From a catwalk high atop Maple Leaf Gardens, the first of three generations of a Minnesota hockey broadcasting family got his big break.
That’s when Al Shaver, then working in Toronto, took a tape recorder and a microphone, climbed onto that catwalk and made a play-by-play audition tape of a Maple Leafs vs. Montreal Canadiens Stanley Cup Final game in 1967. His target for that tape: the expansion Minnesota North Stars.
“It was a very thin catwalk,’’ Shaver remembered. “Fortunately, it had a railing I could lean on. I trusted the railing.’’
Fifty-one years later, Shaver, who got that WCCO Radio broadcasting job doing play-by-play of the North Stars and rode it to a Hall of Fame career, is 90, retired and living with his wife, Shirley, in Qualicum Beach, British Columbia. Meanwhile, his son, Wally, and grandson, Jason, carry on the family’s broadcasting heritage. Wally, 65, just finished his 17th year as radio play-by-play announcer for the Gophers and his 44th year as a hockey broadcaster, while Jason, 45, is in his 10th season as TV play-by-play announcer for the Chicago Wolves of the American Hockey League.
“It seemed to be the family business,’’ Jason said, “much like you’d see three generations of plumbers or mechanics.’’
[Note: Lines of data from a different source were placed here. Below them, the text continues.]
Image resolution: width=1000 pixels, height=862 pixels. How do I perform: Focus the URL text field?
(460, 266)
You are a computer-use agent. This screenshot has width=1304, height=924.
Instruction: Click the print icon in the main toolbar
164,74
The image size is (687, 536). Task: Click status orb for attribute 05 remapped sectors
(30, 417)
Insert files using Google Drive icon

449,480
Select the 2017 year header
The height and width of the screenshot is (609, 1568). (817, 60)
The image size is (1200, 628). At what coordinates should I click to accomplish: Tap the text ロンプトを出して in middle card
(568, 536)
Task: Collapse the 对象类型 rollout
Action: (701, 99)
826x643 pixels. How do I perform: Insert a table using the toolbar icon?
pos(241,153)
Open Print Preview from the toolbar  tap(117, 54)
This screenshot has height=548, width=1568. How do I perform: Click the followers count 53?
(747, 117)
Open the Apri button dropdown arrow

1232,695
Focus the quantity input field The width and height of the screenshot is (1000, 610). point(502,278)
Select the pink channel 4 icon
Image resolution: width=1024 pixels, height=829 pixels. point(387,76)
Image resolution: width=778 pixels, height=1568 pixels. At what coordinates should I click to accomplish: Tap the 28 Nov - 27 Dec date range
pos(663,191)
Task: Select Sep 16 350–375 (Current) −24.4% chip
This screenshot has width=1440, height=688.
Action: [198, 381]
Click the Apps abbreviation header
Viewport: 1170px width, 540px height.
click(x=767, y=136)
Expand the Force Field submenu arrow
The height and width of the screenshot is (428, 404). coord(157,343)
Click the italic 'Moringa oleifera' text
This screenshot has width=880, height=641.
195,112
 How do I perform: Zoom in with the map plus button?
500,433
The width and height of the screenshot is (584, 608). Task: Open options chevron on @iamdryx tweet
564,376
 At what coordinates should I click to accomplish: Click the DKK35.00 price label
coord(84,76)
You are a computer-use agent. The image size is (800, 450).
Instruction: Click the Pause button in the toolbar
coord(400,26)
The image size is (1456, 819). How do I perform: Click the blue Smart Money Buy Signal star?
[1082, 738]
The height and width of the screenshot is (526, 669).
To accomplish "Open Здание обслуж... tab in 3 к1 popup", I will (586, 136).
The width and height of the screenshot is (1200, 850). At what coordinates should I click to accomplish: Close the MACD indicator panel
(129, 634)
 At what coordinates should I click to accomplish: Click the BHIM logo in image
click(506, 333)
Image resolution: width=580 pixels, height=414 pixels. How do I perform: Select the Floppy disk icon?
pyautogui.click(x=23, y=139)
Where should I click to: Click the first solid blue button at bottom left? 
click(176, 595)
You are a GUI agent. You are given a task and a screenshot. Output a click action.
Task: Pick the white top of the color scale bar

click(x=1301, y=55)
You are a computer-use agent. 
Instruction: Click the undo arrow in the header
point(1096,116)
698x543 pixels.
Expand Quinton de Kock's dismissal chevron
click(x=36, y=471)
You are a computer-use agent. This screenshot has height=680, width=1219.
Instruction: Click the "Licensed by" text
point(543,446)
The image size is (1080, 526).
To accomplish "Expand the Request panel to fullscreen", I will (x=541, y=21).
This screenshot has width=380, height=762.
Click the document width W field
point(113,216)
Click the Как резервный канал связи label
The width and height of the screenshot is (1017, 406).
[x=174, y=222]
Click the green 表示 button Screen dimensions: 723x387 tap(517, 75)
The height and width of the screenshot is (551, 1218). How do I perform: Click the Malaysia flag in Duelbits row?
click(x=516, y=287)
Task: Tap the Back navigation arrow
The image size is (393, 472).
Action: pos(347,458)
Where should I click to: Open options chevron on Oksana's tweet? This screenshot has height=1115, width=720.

With the NCAA Frozen Four at Xcel Energy Center this week, Wally quickly recalled one of his career highlights — calling the Gophers’ 4-3 overtime victory over Maine in the national championship game at the X. He won’t get to do that this year — the Gophers didn’t make the NCAA field — but he’ll still be involved in the Frozen Four as communications director for the Hobey Baker Award and producer of Friday’s award presentation event.
‘He shoots, he scores!!’
Growing up with a hockey announcer as his dad, Wally was bitten by the hockey bug early. Through stops in Edmonton, Montreal, Tecumseh, Windsor, Toronto and, finally, Minnesota, he played the sport — and still does in a senior league — and was immersed in its culture. In high school, he decided to follow his father’s career path. He first studied at Southwest State College in Marshall, Minn., then worked for minor league teams in Saginaw, Mich., and Wichita, Kan., before landing a position with the North Stars in sales and TV broadcasting.
Wally embraces his dad’s signature goal call — “he shoots, he scores!!”
“If I have an opportunity to say, ‘He shoots, he scores,’ that’s what I’ll do,’’ Wally said. “And he was a really good fight announcer, back when there were a lot of fights. He could’ve been a boxing announcer.’’
Wally is most proud of his dad for a career that led to induction into the Hockey Hall of Fame in 1993.
“That really speaks loudly of how successful he was,’’ Wally said. “It’s something as simple as — and I run into this frequently — ‘Oh, I remember listening to your dad, going to bed with a little transistor radio.’ Because that’s exactly what I did. … He was always very descriptive, so I tried to pattern myself after that. Why not? He’s a Hall-of-Famer.’’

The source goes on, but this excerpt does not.